* [Work task]
Only the lines from the one with "Task: Open More Info under EPIX" to the end of the data, both ends included, should be output, exactly as they stand and without pictures.
[Input material Boundary: Start]
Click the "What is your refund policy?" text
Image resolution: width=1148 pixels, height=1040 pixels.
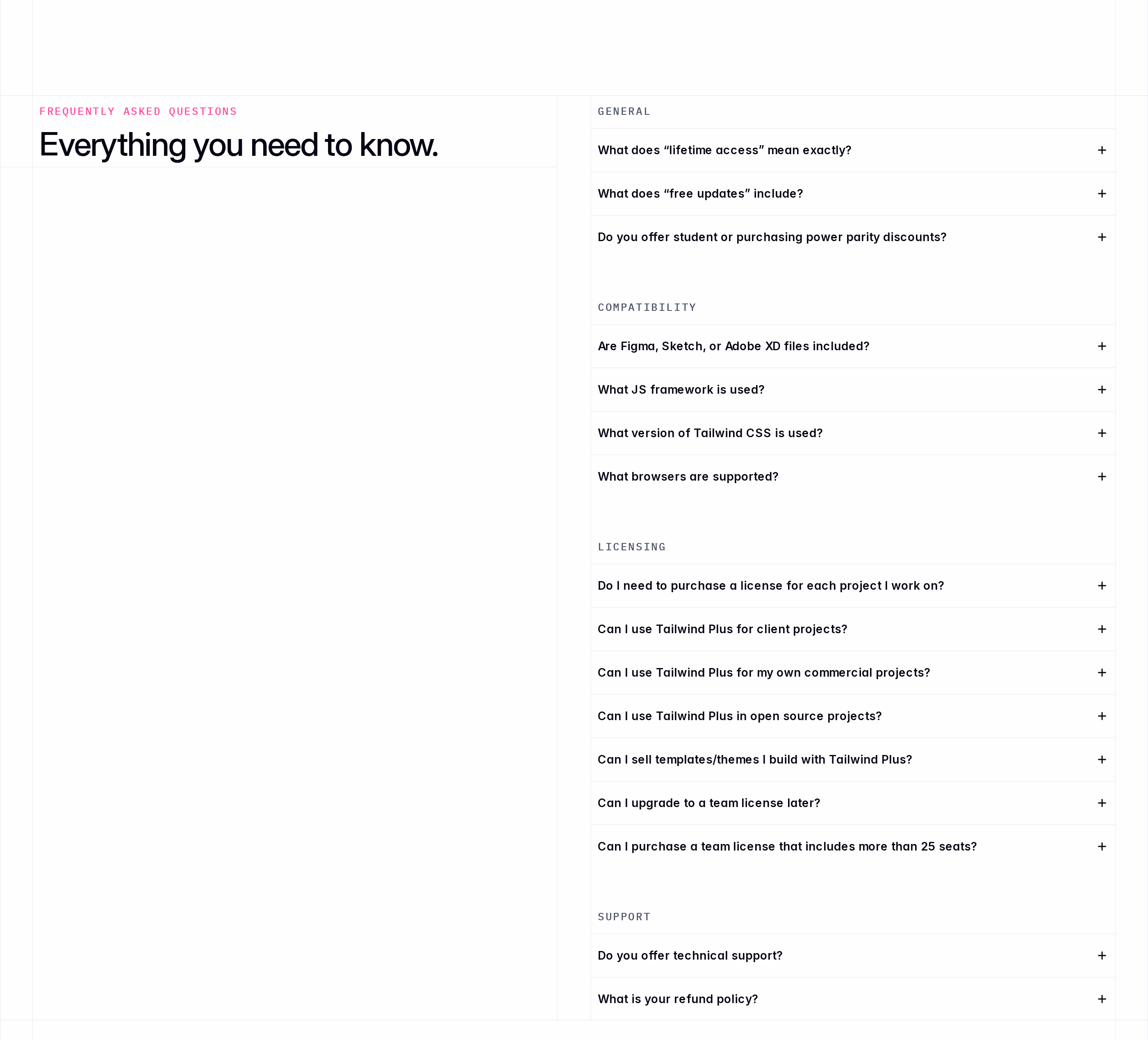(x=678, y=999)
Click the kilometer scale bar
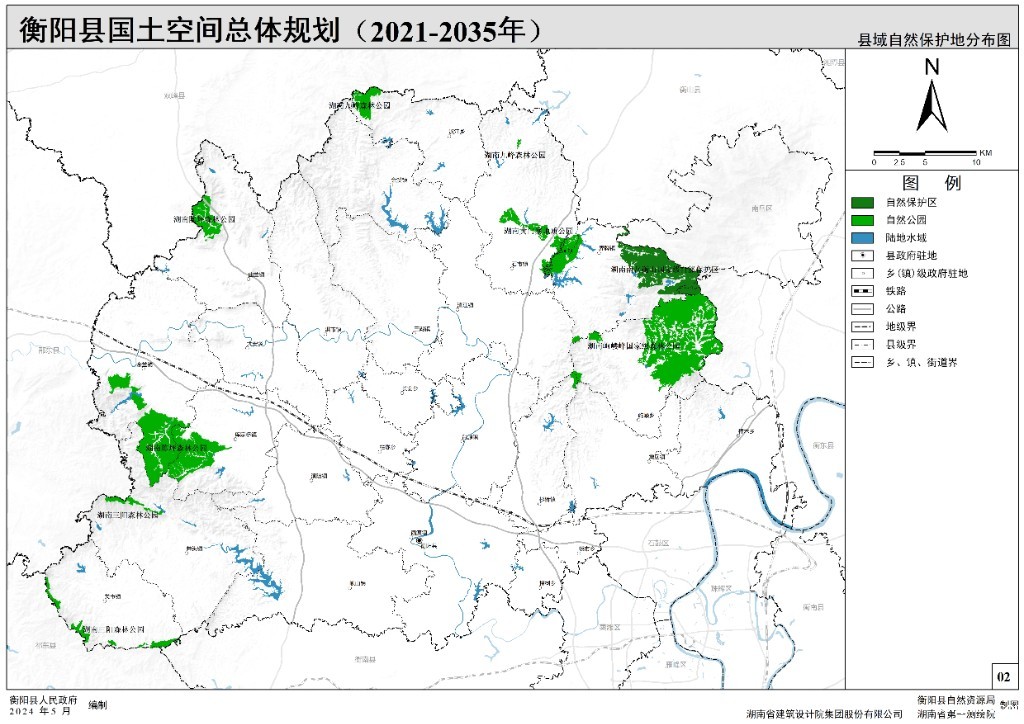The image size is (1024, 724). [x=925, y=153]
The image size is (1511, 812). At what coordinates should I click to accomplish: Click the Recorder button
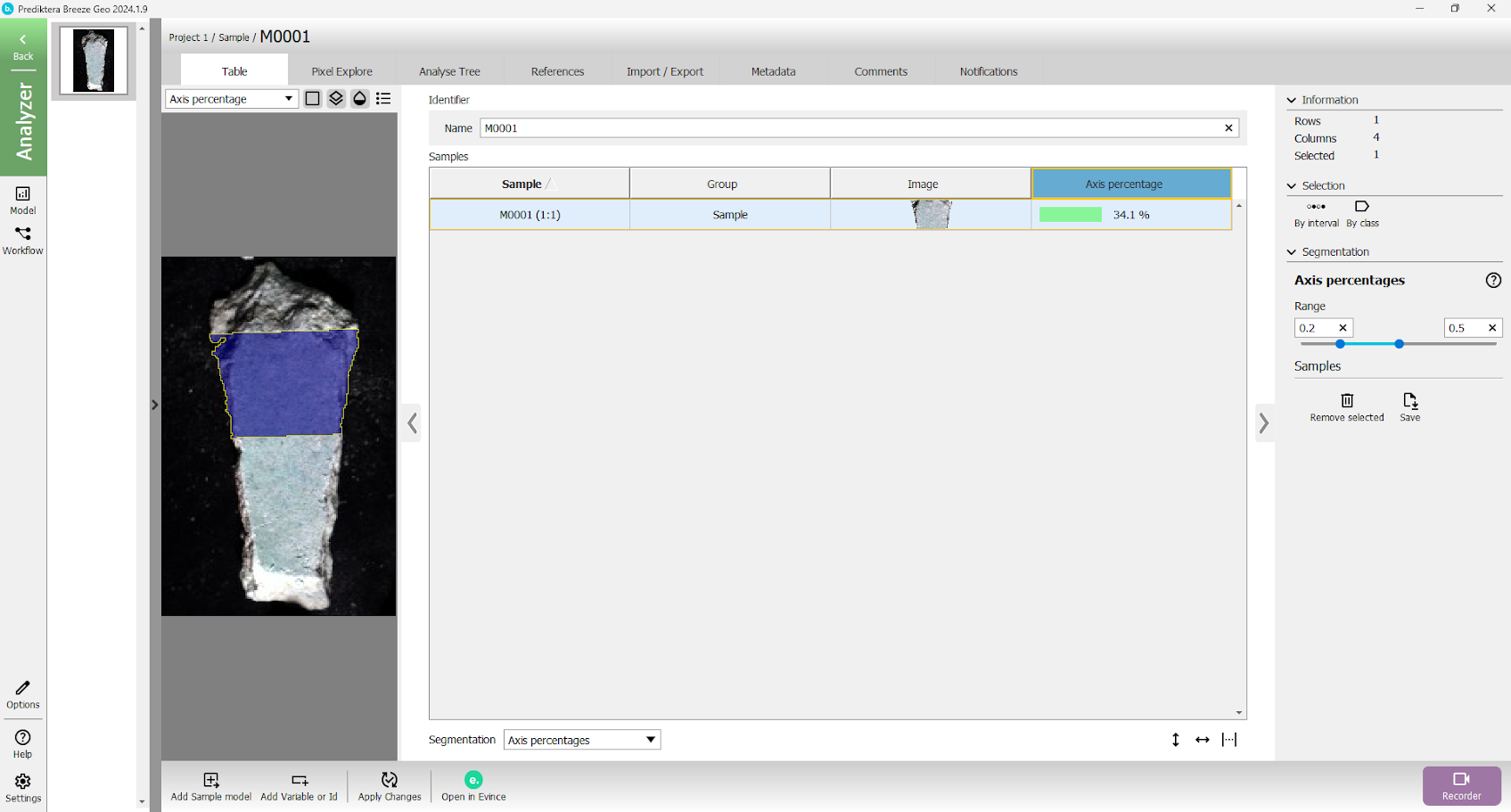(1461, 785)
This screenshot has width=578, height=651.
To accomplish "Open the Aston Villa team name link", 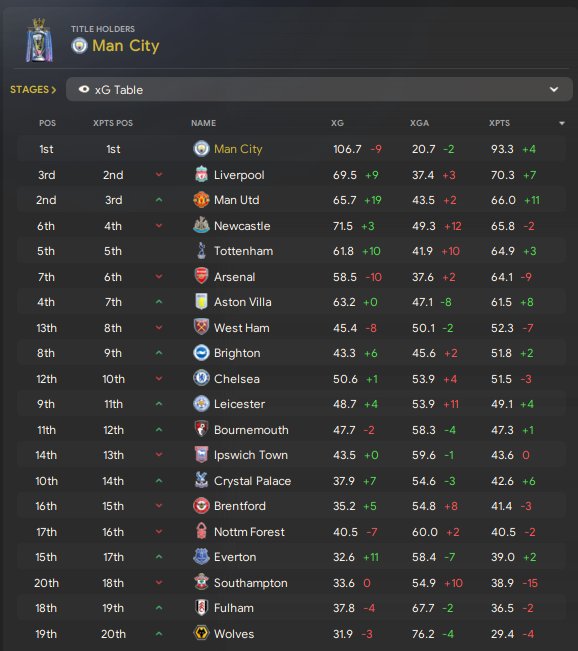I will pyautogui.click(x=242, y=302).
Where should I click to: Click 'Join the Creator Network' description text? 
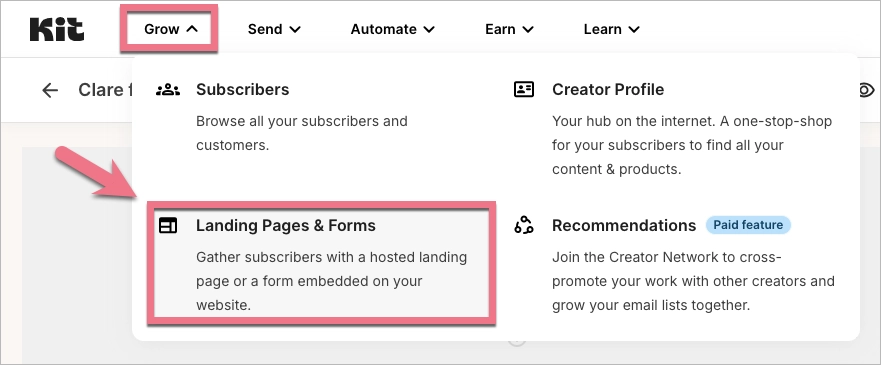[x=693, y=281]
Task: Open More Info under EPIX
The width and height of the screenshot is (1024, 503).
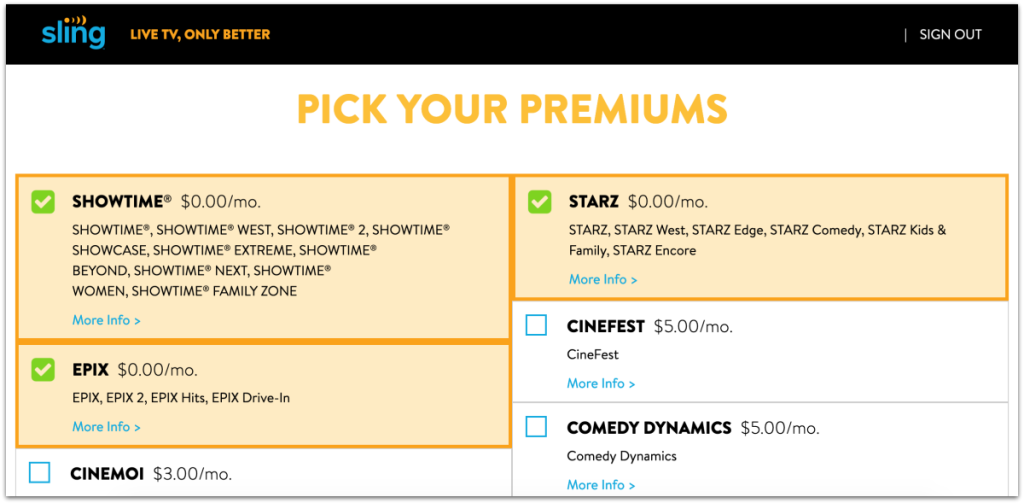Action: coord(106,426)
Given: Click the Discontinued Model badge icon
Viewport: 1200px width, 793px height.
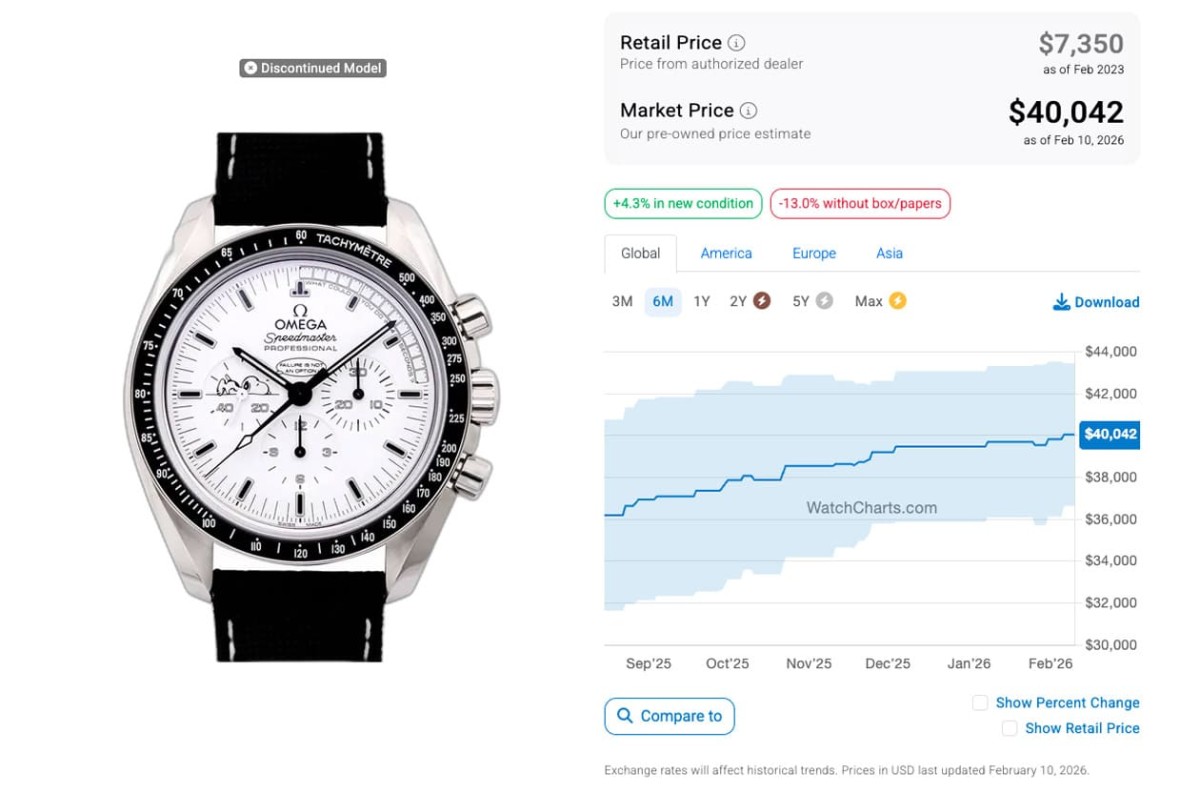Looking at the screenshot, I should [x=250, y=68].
[Input material Boundary: End]
* [Result]
Task: Open More Info under EPIX
The width and height of the screenshot is (1024, 503).
Action: coord(106,426)
Given: Click the Discontinued Model badge icon
Viewport: 1200px width, 793px height.
Looking at the screenshot, I should [x=250, y=68].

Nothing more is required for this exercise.